Given instruction A
In the text passage about photography, what did the writer buy with their first paychecks?

Text passage
**********

I found that African mothers believe in their families and the future of their children. They know that education is the future of their continent. Many of them have taken in children left orphans of sickness and war and loved them as their own. Above all, African mothers find joy in the simple aspects of motherhood and strength in the unity of their families.
The differences in our lives may seem remarkable, yet through this project, I have found a deep and powerful connection with each woman I photographed. I found strength in their perseverance and selflessness. I found sorrow in their trials, but hope in their futures.
I grew up just outside of New Haven, CT. My interest in art began in high school where I had a fabulous drawing teacher who let me come in to the art studio any time I wanted. My junior year, my dad bought a DSLR, or a digital camera with interchangeable lenses, for an international trip he was going on. He might as well have bought it for me because I used it way more than he did and I quickly fell in love with photography. A couple months later, I got my very first job and used my first paychecks to buy my own camera.

**********

Records provided
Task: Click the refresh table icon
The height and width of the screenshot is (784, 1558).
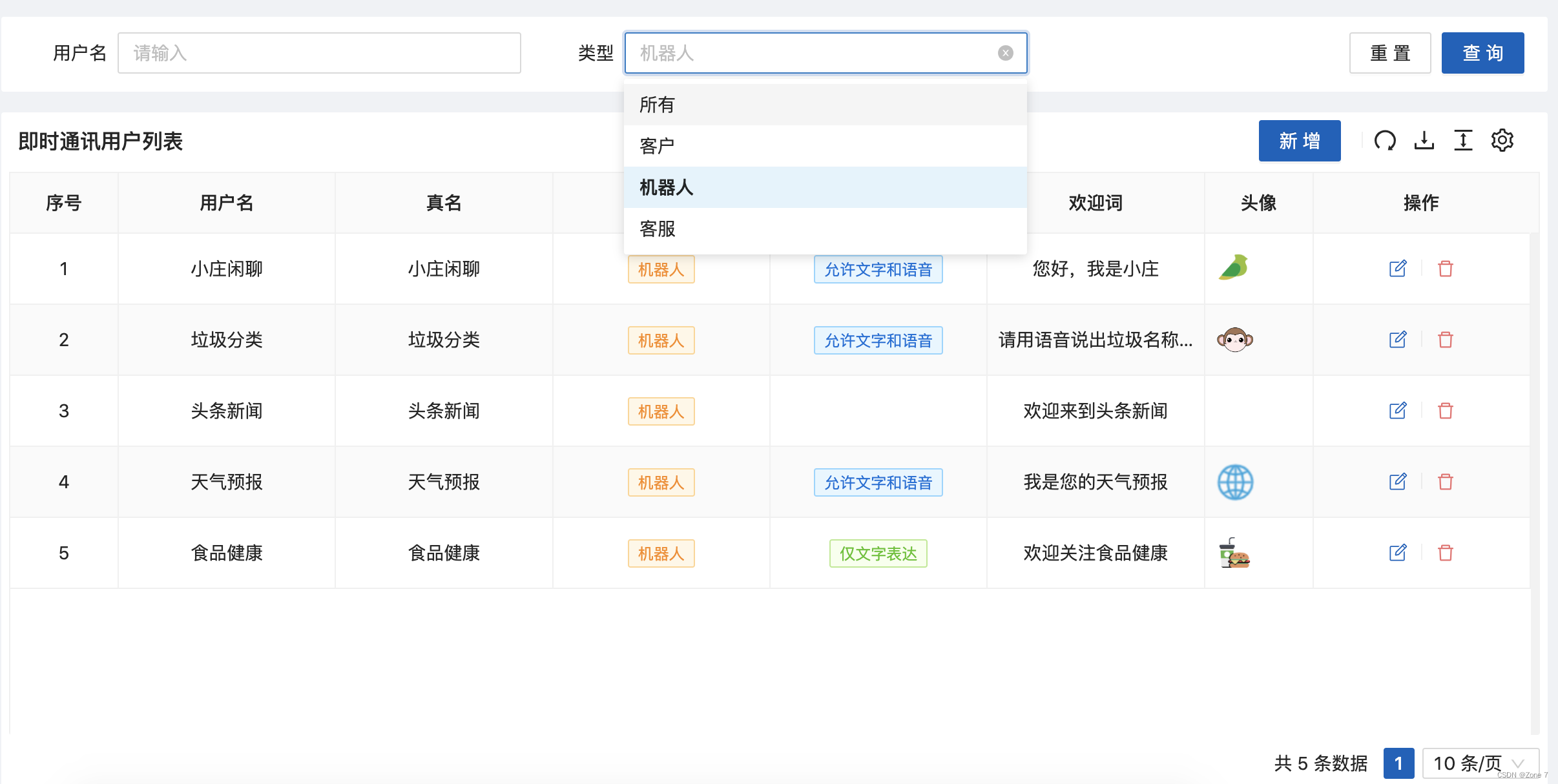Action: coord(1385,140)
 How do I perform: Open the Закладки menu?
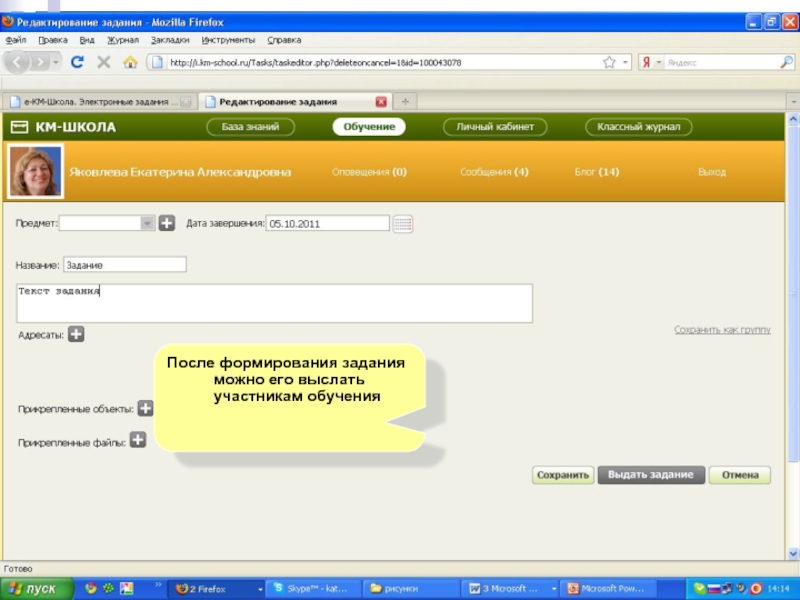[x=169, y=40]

**********

Given instruction B
Rewrite all the rows above with "icon" substituted by "button" and everything else unchanged. Leave the pictures out.

Answer A
Their own camera.

Answer B
Task: Click the refresh table button
The height and width of the screenshot is (784, 1558).
Action: coord(1385,140)
 How do I perform: Open the Закладки menu?
[x=169, y=40]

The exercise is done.